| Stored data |

=====

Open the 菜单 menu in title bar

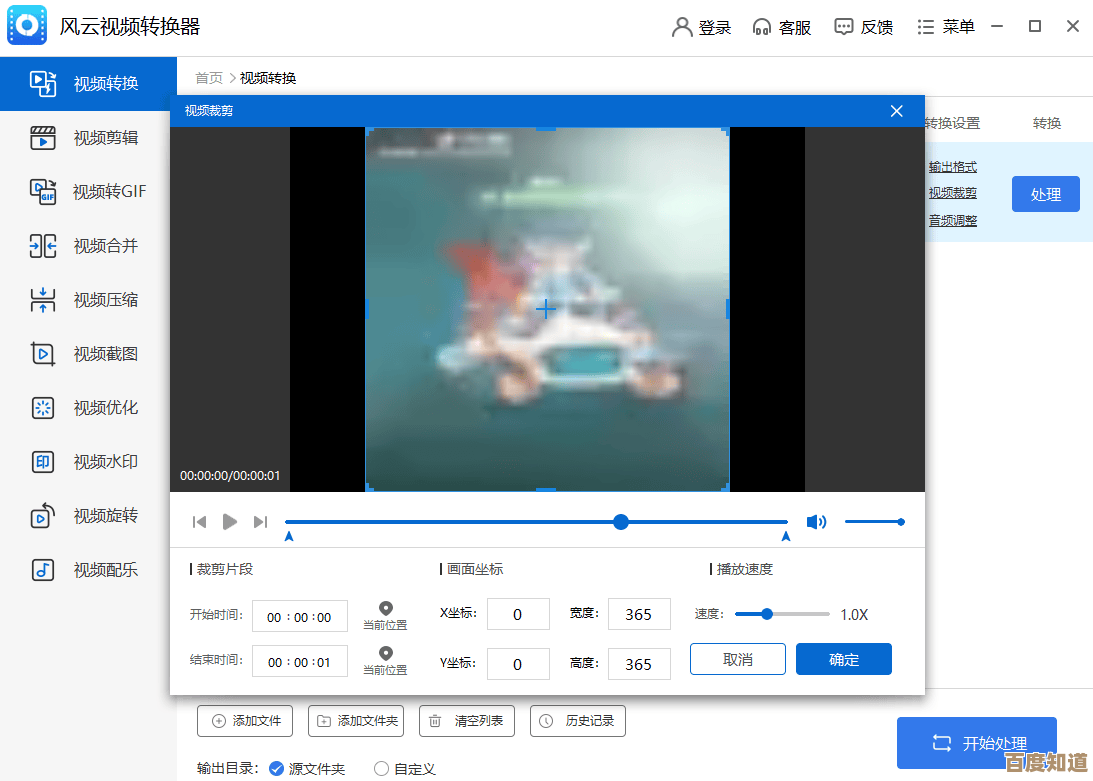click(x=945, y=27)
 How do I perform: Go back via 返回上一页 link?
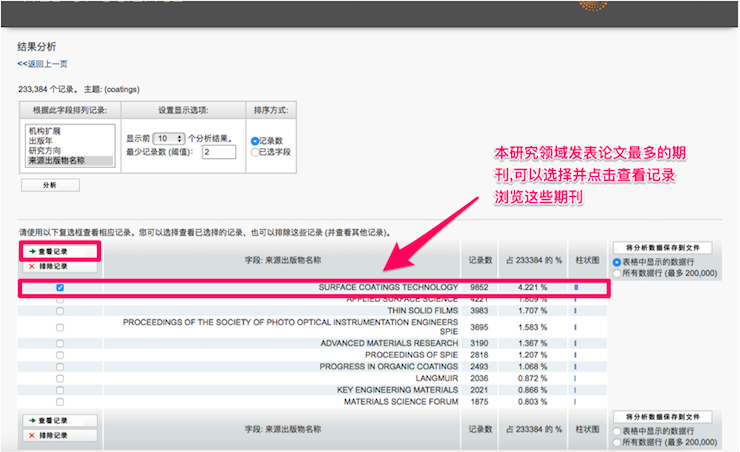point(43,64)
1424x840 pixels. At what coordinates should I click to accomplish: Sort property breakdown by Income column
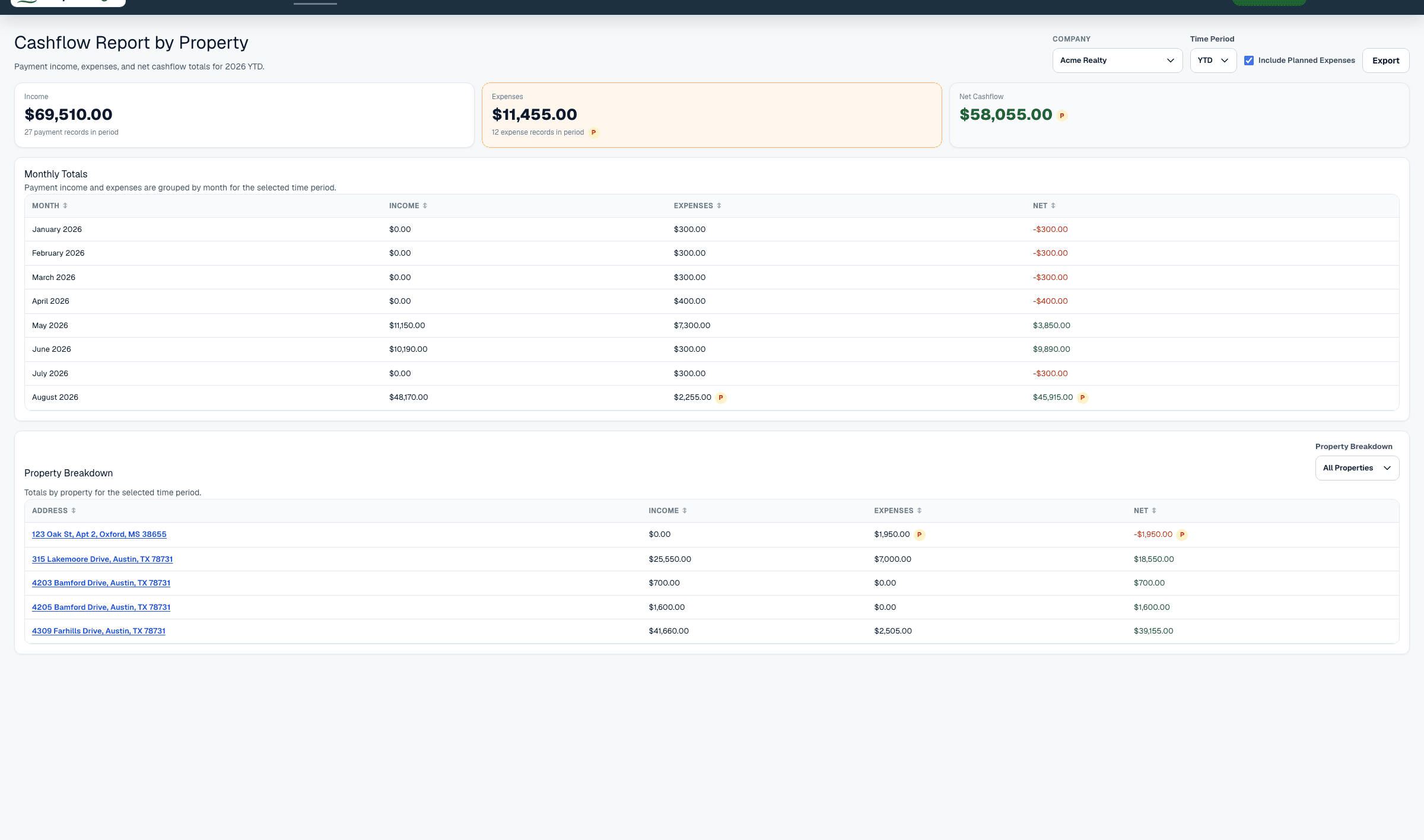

=====

| Problem description |
Each line above should be written out again exactly, without any image.

| Your solution |
Open the 菜单 menu in title bar

click(x=945, y=27)
 How do I perform: Go back via 返回上一页 link?
point(43,64)
1424x840 pixels. At what coordinates should I click to accomplish: Sort property breakdown by Income column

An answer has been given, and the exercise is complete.